SOURCE DOCUMENT:
Hacker News new | ask | show | jobs
by ynezz 3221 days ago
> 2. Make is _really_ hard to use to try to compose a large build system

Are Android and LEDE/OpenWrt big enough?

> 3. Let's be honest, nobody really wants to learn Makefile syntax.

That's probably very subjective, I find JavaScript, C++, PHP or Perl much worse :-)

Anyway, for the past years I'm cheating a lot and using CMake to get complex Makefiles almost for free.

4 comments

> That's probably very subjective, I find JavaScript, C++, PHP or Perl much worse :-)

Oh definitely. I actually like Makefile's, but in my experience, more teams have a deep familiarity with some programming language, than with Makefile syntax. I haven't met very many people who have read the GNU make manual, and know all the idiosyncracies around Makefile syntax.

EXTRACTED INFORMATION:
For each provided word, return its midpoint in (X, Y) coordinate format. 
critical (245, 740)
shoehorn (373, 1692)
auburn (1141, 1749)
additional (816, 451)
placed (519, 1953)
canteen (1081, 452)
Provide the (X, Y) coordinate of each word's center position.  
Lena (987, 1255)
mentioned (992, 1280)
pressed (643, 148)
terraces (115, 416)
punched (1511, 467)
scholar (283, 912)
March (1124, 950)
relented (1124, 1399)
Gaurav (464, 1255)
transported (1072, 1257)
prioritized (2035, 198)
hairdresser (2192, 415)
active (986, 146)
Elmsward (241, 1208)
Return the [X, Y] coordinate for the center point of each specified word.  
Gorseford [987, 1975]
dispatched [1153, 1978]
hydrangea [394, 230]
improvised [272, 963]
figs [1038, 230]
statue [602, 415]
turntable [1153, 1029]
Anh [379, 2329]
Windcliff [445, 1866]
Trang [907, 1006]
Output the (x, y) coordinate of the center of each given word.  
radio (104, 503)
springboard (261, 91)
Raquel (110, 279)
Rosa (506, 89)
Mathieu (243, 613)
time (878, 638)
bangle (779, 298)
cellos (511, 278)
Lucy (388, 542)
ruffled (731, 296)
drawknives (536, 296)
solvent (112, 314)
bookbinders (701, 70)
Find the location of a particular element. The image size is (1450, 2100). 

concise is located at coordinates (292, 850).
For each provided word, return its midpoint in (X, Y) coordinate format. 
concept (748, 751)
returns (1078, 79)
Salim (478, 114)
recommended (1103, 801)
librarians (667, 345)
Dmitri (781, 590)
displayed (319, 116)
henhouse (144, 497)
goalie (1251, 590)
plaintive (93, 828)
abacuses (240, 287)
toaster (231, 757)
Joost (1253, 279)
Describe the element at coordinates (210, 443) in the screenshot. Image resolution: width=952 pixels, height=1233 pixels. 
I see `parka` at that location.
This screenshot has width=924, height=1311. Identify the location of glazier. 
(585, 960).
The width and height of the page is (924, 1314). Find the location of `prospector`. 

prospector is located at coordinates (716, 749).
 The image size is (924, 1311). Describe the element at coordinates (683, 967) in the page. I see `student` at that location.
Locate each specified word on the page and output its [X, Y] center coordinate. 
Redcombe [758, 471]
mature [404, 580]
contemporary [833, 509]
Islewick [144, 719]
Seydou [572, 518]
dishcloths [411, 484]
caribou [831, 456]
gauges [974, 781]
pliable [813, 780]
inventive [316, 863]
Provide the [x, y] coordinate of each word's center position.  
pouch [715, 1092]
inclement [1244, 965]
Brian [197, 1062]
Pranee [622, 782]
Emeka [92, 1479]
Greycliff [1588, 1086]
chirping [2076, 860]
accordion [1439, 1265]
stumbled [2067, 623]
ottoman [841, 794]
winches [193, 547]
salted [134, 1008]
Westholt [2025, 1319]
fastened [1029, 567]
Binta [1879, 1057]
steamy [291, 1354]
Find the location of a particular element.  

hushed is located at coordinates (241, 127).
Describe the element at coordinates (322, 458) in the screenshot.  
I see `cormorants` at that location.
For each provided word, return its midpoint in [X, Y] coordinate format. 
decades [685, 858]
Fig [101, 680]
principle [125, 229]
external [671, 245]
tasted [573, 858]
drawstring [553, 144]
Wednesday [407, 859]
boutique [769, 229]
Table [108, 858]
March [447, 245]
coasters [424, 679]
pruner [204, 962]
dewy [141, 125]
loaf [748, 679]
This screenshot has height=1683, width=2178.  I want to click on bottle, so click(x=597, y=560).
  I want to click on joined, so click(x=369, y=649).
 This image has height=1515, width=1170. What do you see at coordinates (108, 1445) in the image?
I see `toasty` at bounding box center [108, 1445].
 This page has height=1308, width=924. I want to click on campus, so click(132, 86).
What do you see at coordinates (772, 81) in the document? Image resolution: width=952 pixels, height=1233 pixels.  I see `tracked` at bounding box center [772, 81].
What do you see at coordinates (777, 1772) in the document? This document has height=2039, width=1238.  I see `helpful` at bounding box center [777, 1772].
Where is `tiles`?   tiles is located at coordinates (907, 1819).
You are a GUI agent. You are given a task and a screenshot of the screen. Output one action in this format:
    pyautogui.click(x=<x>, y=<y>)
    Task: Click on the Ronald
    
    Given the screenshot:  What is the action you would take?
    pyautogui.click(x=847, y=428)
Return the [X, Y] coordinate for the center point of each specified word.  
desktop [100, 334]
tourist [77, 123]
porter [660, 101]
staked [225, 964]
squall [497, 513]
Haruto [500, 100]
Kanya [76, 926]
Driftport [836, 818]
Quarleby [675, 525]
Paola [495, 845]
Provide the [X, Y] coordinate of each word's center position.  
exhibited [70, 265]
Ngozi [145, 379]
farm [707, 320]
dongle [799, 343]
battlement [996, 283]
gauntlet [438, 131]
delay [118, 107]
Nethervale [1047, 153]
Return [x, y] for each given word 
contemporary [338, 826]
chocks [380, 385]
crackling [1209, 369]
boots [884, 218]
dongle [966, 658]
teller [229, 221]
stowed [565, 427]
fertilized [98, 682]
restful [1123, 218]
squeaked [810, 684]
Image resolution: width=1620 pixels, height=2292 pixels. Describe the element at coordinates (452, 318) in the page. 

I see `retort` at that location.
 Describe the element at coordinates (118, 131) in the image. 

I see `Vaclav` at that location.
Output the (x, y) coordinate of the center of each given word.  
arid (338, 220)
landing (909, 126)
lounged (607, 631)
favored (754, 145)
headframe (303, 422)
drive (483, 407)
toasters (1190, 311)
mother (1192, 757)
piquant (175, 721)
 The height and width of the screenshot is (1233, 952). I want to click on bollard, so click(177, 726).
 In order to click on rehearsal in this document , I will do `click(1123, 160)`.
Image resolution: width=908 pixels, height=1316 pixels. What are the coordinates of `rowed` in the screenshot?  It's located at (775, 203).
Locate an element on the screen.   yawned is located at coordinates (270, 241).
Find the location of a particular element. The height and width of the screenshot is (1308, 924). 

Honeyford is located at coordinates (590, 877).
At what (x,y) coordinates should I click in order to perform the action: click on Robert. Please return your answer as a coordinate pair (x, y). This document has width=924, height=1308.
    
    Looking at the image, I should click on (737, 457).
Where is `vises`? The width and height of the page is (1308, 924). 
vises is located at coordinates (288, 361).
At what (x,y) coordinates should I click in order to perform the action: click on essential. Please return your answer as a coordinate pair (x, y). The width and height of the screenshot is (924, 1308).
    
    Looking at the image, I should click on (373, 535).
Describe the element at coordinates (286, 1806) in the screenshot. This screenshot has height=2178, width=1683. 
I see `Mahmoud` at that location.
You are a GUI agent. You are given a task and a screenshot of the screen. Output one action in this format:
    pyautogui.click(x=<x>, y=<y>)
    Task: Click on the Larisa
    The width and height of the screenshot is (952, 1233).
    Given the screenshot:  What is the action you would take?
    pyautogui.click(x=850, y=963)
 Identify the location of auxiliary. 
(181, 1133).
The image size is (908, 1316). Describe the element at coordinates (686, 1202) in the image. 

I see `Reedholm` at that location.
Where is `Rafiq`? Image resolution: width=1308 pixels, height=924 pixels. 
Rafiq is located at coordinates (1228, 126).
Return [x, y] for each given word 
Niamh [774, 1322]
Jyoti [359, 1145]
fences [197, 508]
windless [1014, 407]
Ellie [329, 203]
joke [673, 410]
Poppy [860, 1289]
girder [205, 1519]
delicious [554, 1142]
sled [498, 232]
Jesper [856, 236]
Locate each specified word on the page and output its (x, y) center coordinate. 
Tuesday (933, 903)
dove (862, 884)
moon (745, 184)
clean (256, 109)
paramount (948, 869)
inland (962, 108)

SET OF TASKS:
A) Copy the part of the Makefile discussion between "Are Android and" and "almost for free.", inclusive.
B) Proceed with the Hacker News thread on Makefiles from the point where it stops.

TASK RESPONSES:
A)
Are Android and LEDE/OpenWrt big enough?

> 3. Let's be honest, nobody really wants to learn Makefile syntax.

That's probably very subjective, I find JavaScript, C++, PHP or Perl much worse :-)

Anyway, for the past years I'm cheating a lot and using CMake to get complex Makefiles almost for free.

B)
+1 for cmake. It works so well, in my latest C++ project the cmake file is more or less just a listing of source files and it does it job on windows, Mac and a few different Linux distros without any platform specific stuff. So well that I replaced the huge makefiles of the libraries I use with really small cmake files that just work and don't require modifications every 3 months because this specific distro causes problems or whatever.

It feels much more like in those IDEs where you just drag all the source files in and you're done.

I even prefer editing visual Studio project files by hand to many makefiles out there..

> Are Android and LEDE/OpenWrt big enough?

Doesn't mean that it's not hard. :) And if IIRC google are trying to move android build to blueprint because make is too complicated.

This lovely cough line brought to you by a lede/openwrt Makefile:

target/linux/ar71xx/image/Makefile: CMDLINE = $$(if $$(BOARDNAME),board=$$(BOARDNAME)) $$(if $$(MTDPARTS),mtdparts=$$(MTDPARTS)) $$(if $$(CONSOLE),console=$$(CONSOLE))

That's just a bit of cmd line building. Three clauses to build a string -

  If BOARDNAME is defined, add board=$(BOARDNAME) to the string
  If MTDPARTS is defined, add mtdparts=$(MTDPARTS) to the string
  If CONSOLE is defined, add console=$(CONSOLE) to the string
Pretty simple, if a little like the ternary operator in C.

You must have seen more complex clauses than that in shell scripts and all sorts of places.